— begin Page extract —
Despite his prolific output, Carr was famously reluctant to be recorded, and in many cases requested that his name not appear on album credits. He told Modern Drummer magazine in 1993: "I don't feel that I've ever been recorded well and anything that I'm asked to do, any drummer could do." He appeared in the concert film Ray Charles Live in Antibes, France 1961, released in 2011.

== Playing style ==
Carr's drumming was characterised by fire, conviction, and adaptability — equally capable of subtlety and restraint or intense, energised playing. He cited Elvin Jones as a model for the kind of instantly recognisable personal drumming style he aspired to develop. His Latin background gave his playing a distinctive touch on smaller tom-toms that set him apart from most jazz drummers of his generation.

==Discography==

With Roy Ayers
- Virgo Vibes (Atlantic, 1967)
With Curtis Amy
- Mustang (Verve, 1967)
With Ray Charles
- Modern Sounds in Country and Western Music (ABC, 1962)
— end Page extract —
— begin Data entries —
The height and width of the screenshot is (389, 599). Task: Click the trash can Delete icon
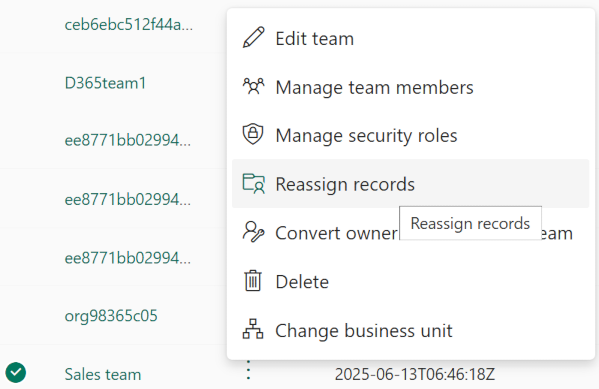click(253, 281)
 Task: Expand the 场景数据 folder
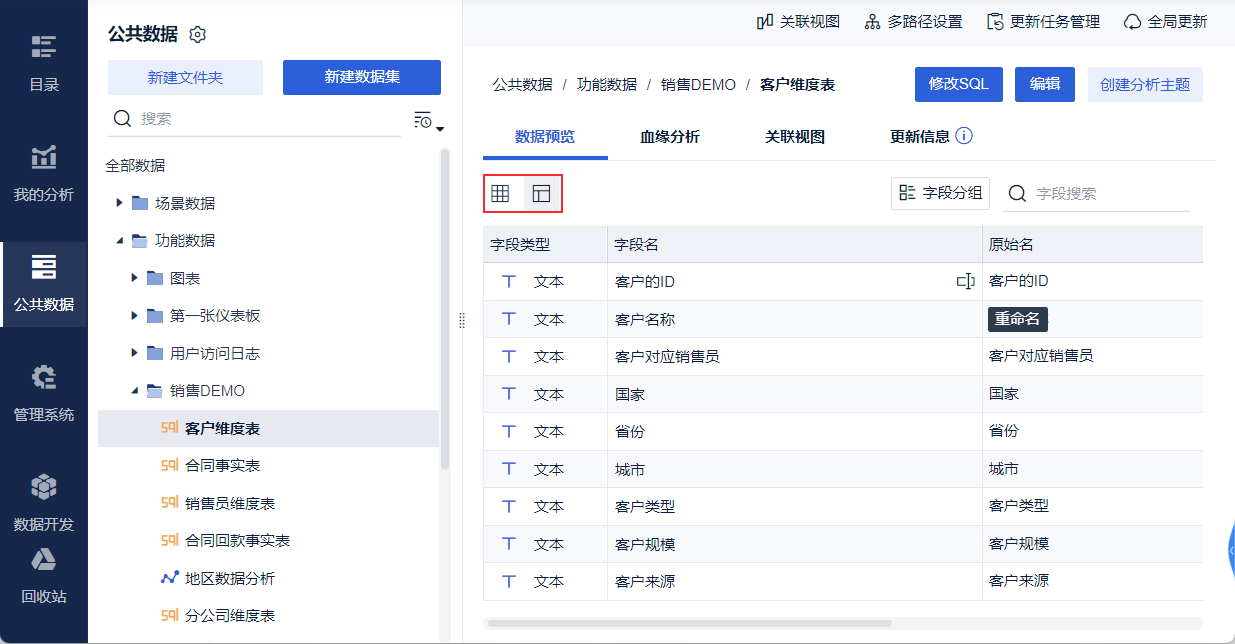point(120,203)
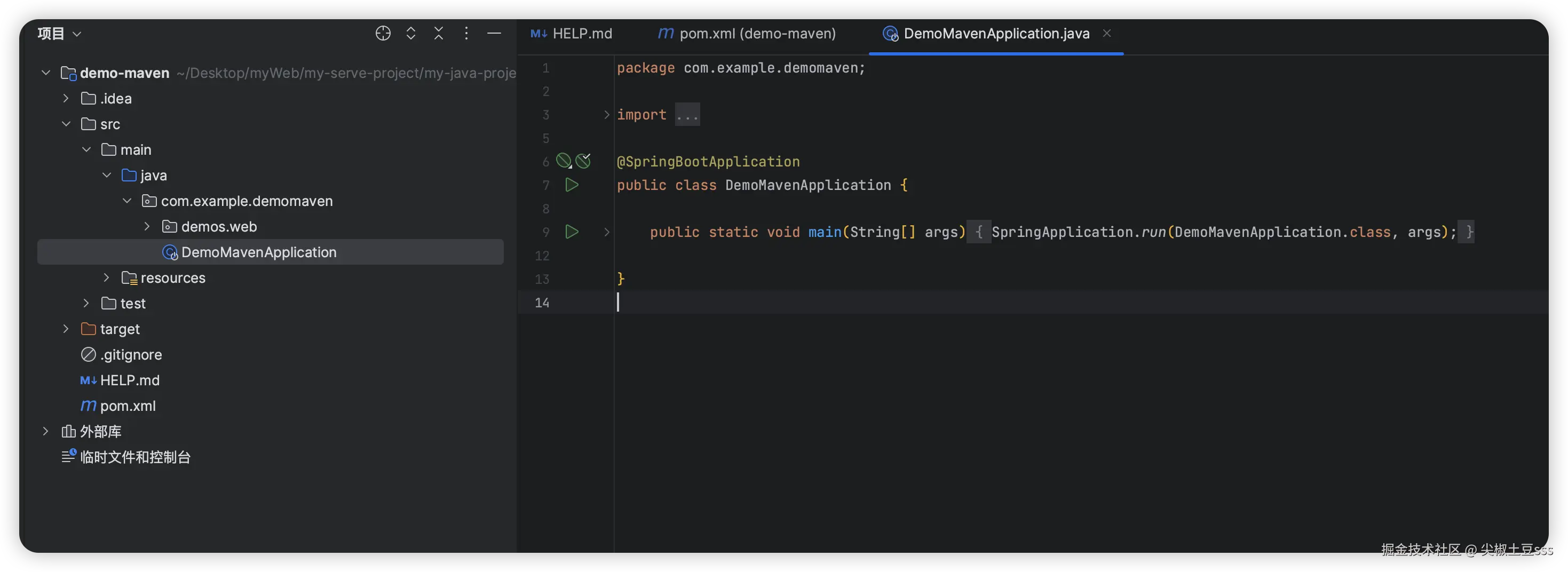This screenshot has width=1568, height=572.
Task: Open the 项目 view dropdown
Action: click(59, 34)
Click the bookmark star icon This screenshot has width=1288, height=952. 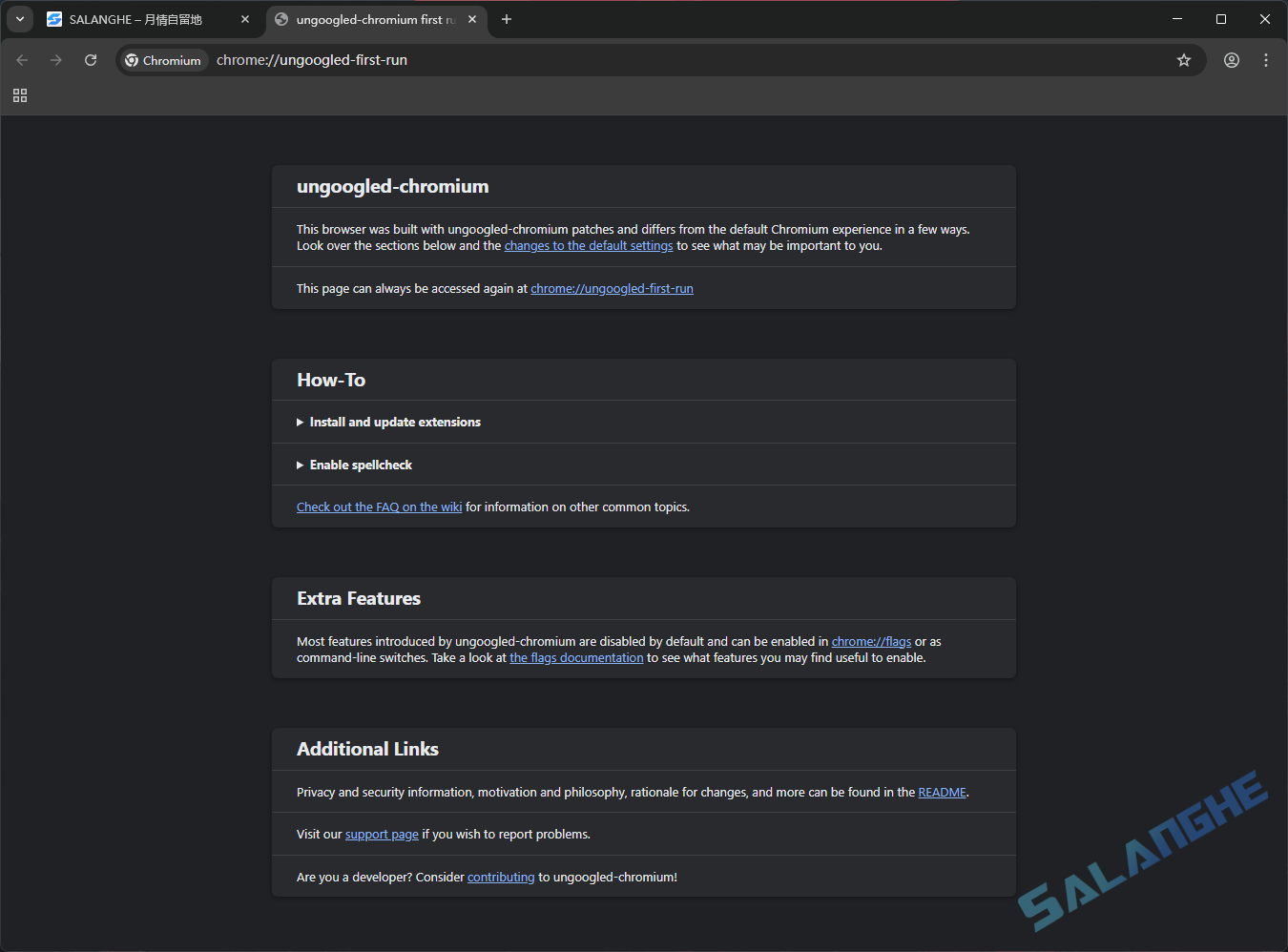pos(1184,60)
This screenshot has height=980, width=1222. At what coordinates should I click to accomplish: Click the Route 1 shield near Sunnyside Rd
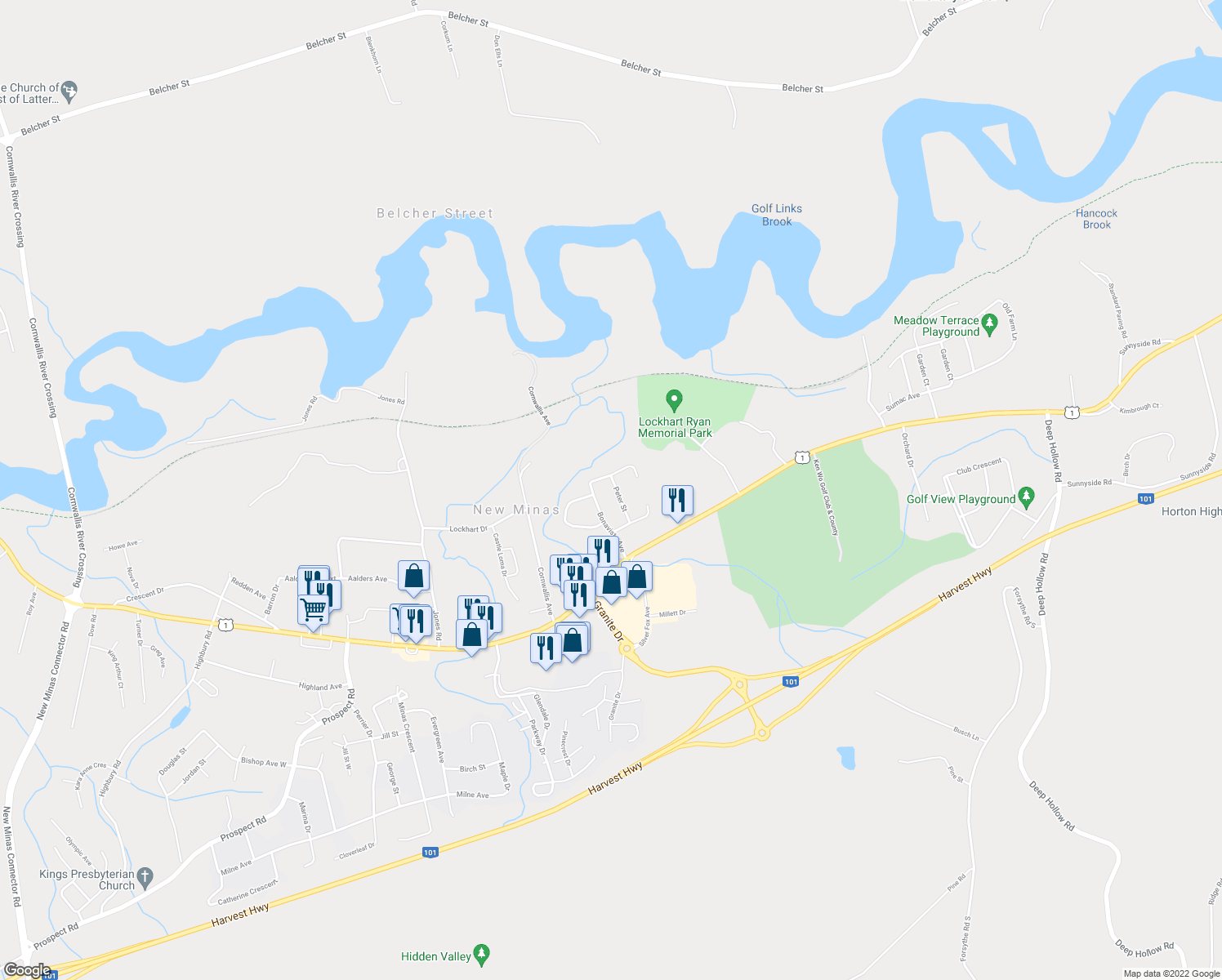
— end Data entries —
• Aim of the exercise:
Reproduce the stretch of the Carr passage from "Despite his prolific" through "released in 2011.".

• Exercise answer:
Despite his prolific output, Carr was famously reluctant to be recorded, and in many cases requested that his name not appear on album credits. He told Modern Drummer magazine in 1993: "I don't feel that I've ever been recorded well and anything that I'm asked to do, any drummer could do." He appeared in the concert film Ray Charles Live in Antibes, France 1961, released in 2011.